2. Bölüm

12.3K 723 28
                                    

Kader, insanoğlu dünyaya gözlerini açtığı an perdeleri açılan bir oyun sahnesi gibiydi. Kaderimizde ne yazılmışsa onu yaşardık, bazen verdiğimiz kararlarla kaderimizi kendimiz belirlesekte bunlar sahnedeki doğaçlamalardı aslında. Oyun yine olduğu gibi devam ediyordu, taki perdeler ve ışıklar kapanana kadar.

Az önce hızla kapanan kapı yine aynı hızla açılarak Efsun' un rahatlayan bedeninin ani bir panikle sarsılmasına neden oldu. Efsun, bir eli burnunda kıpkızmızı bir yüzle içeri girip deli gibi etrafa bakan adamı şaşkın gözlerle izledi. Adamın tüm odayı talan eden sert bakışları sonunda ayakta dikilen kendisini bulduğunda bir an korkacak gibi oldu. Ama sadece gibi, kolay kolay korkmazsı insanlardan Efsun, ona zarar veremezlerdi.

"Sen mi kapattın kapıyı suratıma?"

"Yoo" dedi umursamaz bir şekilde ancak o an kafasına dank eden gerçekle hemen toparladı kendini, ya bu adam patronuysa. Odanın en sonundaki pencereye kısa bir bakış atarak açtı sonuna kadar."yani şey, ben yapmadım. Pencere açık ya ondan herhalde."

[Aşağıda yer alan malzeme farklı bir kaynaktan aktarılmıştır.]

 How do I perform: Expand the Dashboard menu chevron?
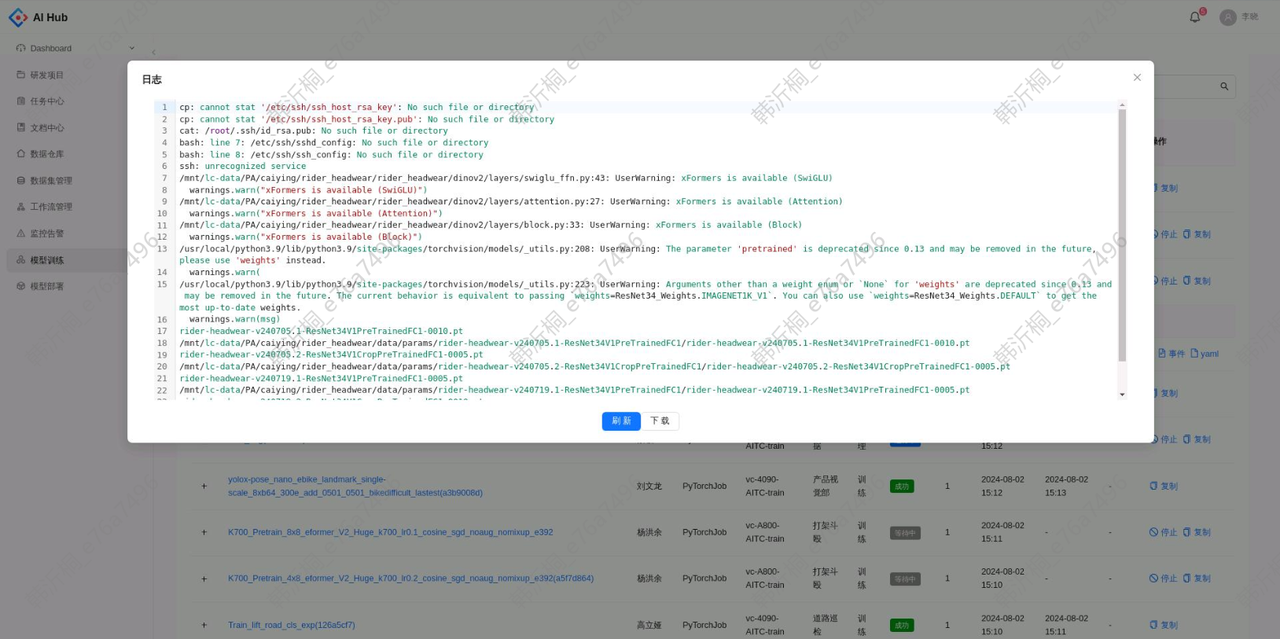tap(131, 48)
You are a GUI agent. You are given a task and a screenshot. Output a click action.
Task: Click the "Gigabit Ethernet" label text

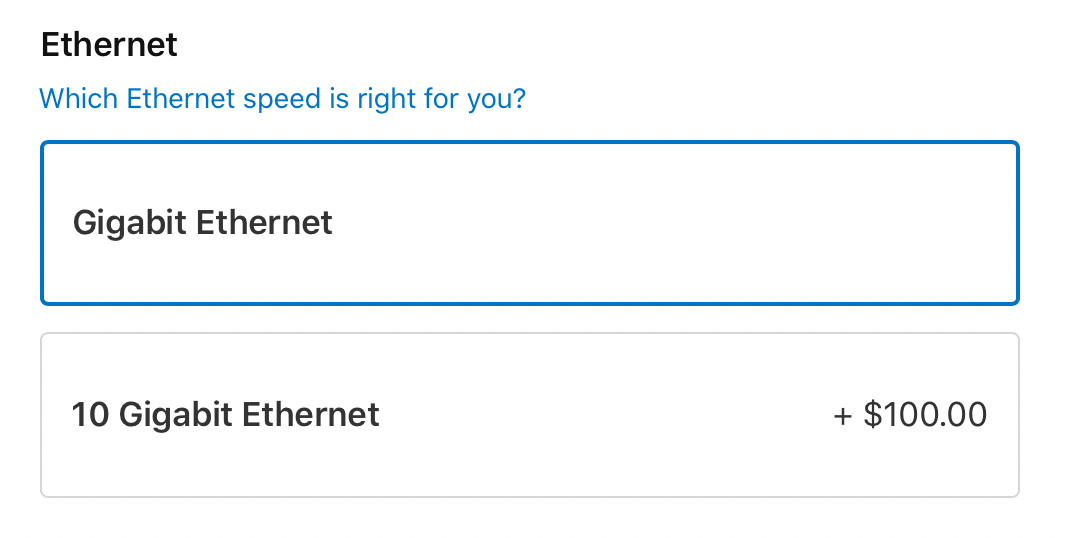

Hâlâ bakışlarında bir değişim olmayan adamın bakışları bu sefer az önce Efsun' un açtığı pencereye döndü. Neyse ki oda fazlaca büyüktü ve açılmasını fark etmemişti, çok çok fazla büyük. Bu patronların büyük oda takıntısı nedir ya? Tek başlarına hiç mi canları sıkılmıyor.

"Açık değildi o pencere."

"Hayır efendim açıktı, siz fark etmemişsiniz. Burnunuz nasıl iyi misiniz?" dedi içindeki hafif suçlulukla, çokta suçlu hissetmiyordu kendini. Sonuçta bilerek yapmamıştı.

"Yönetici asistanlığı için gelmiştiniz değil mi?"

"Evet." dedi kendinden emin bir şekilde, gerçi bu sesle çokta ciddi görünmüyordu ama neyse.

"Oturun lütfen."

Efsun elindeki dosyasını masanın üzerine bırakıp kendisine gösterilen yere oturdu. Öksürmek için delicesine bir istek duyuyordu ancak şu an ortam hiç mi hiç müsait değildi. Nefret ediyordu rahat olamadığı ortamlardan.

"Öncelikle tanışalım Efsun hanım, ben Ömer Kayaoğlu bu şirketin genel müdür yardımcısıyım. CV' ne bakınca oldukça başarılı bir eğitim hayatın olduğunu görüyorum. İki şirketle çalışmışsın ve ikisi de oldukça iyi şirketler."

'Yaa ne edemezsiniz' diye geçirdi içinden. "Teşekkür ederim."

"Son işinizden neden ayrıldınız Efsun hanım."

"Özel sebepler efendim" diyerek geçiştirdi. Bunu kesinlikle başkalarıyla konuşmak istemiyordu. Hele o sapık patronunu hatırlamayı hiç istemiyordu.

"Pekâlâ, bu konuda biraz aceleciyim o yüzden işe alındınız Efsun hanım. Şirketin başındaki kuzenim Gökhan Atabey 1 aylığına yurt dışına çıktığı için bu süre içinde iş yüküm oldukça fazla, aynı şekilde senin de öyle. Sen diye hitap etmemde sorun yok değil mi?"

"Hayır efendim sorun yok." diyerek hafifçe, birazda zorlanarak gülümsedi. Öksürmemek için nefesini bile sınırlı alıyordu. Düşüp bayılmayacak kadar.

"Peki o zaman Efsun, dediğim gibi önümüzdeki bir ay biraz yorulacağız ama sonra rahatız." diyerek gülümsemişti patronu. Bu adamı sevmişti, gereksiz bir otoriter olma çabası yoktu.

"İşe ne zaman başlamamı istersiniz Ömer bey?" dedikten hemen sonra dudaklarını sıkı sıkı kapattı. Karşısındaki adamın genişleyen dudaklarından utanç duydu. Cümle ağzından, sanki sigara içmişte dumanı boğazına kaçarken konuşan biri gibi çıkmıştı. Ikına ıkına. İlk günden ne de güzel rezil oluyordu böyle.